▸ **TEXT PASSAGE**

• • • • •

Writing a simple plagiarism detector in Haskell

Posted on June 16, 2011

Recently, I wrote a simple plagiarism detector in Haskell using n-grams. The problem it solves is this: You have a document, the suspect, which you believe may be derived from other documents, the sources. You want to find regions in the suspect that are identical to those in the sources.

One simple solution is to use n-grams, which are just the n-word neighborhoods taken from some sequence of words. For example, the 4-grams of the sequence a b c d e f are a b c d, b c d e, and c d e f.

The idea for plagiarism detection with n-grams is that, as you increase n, the probability that a given n-gram will be shared between two arbitrary documents rapidly vanishes. For example, Google says, right now, that the 2-gram “rapidly vanishes” appears in about 11,000 documents, but the 5-gram “two arbitrary documents rapidly vanishes” occurs in no documents. (Once Google indexes this post, however, that will change.)

But when one document is copied partly from another, they will probably share many long sequences of words. So, the sharing of longer n-grams is evidence of copying.

It’s not proof, however. If two papers about U.S. history both contain the 5-gram “The United States of America,” that coincidence is not surprising. But when lots of unlikely sharing occurs, it’s strong evidence of some form of common ancestry.

Fortunately, when copying occurs, it’s often easy to see, once you know where to look. So my detector just annotates the suspect document to indicate which portions of it share n-grams with the source documents. Shared regions are converted to ALL CAPS. For example, looking for shared 4-grams, my detector finds ample evidence that the following paragraph was copied from the text above:

$ ./Plag 4 suspect.txt blog-post-plagiarism-detector.txt

But it's not rock solid. If two documents ABOUT U.S. HISTORY
BOTH CONTAIN THE 5-GRAM "THE UNITED STATES OF AMERICA,"

• • • • •

▸ **SUPPLIED INFORMATION**
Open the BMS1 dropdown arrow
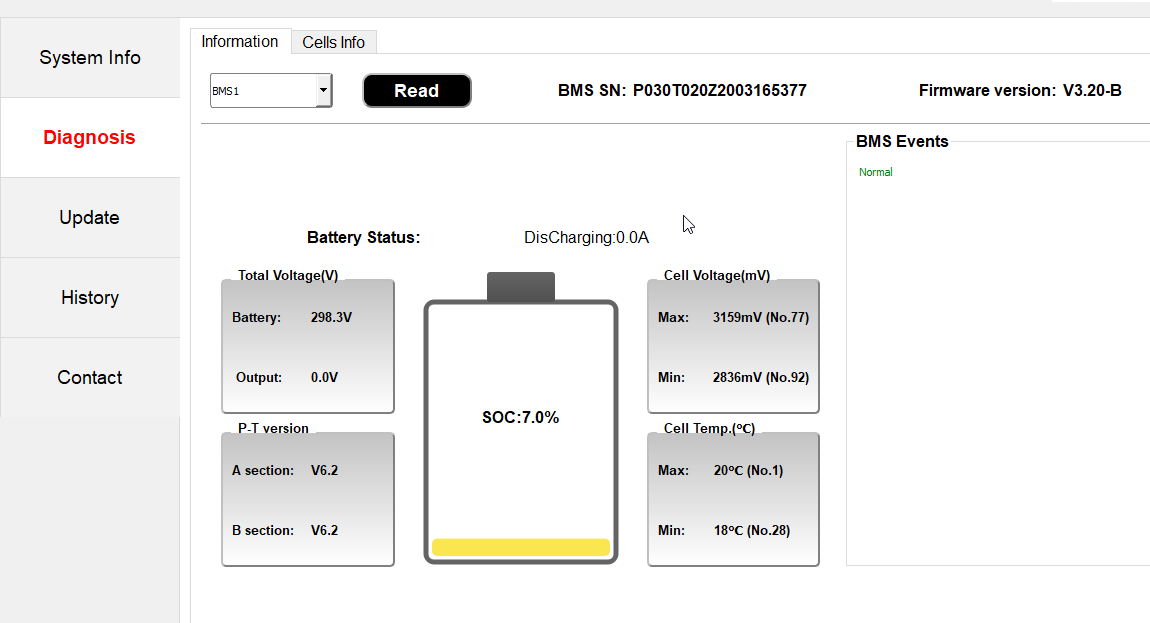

• • • • •

▸ **SET TASKS**
A. List every 4-gram that the plagiarism detector post gives for the sequence a b c d e f.
B. From the plagiarism detector post, copy the text between "But when one" and "of common ancestry.", inclusive.

▸ **SOLUTIONS TO THE EXERCISE**
A. a b c d, b c d e, c d e f

B.
But when one document is copied partly from another, they will probably share many long sequences of words. So, the sharing of longer n-grams is evidence of copying.

It’s not proof, however. If two papers about U.S. history both contain the 5-gram “The United States of America,” that coincidence is not surprising. But when lots of unlikely sharing occurs, it’s strong evidence of some form of common ancestry.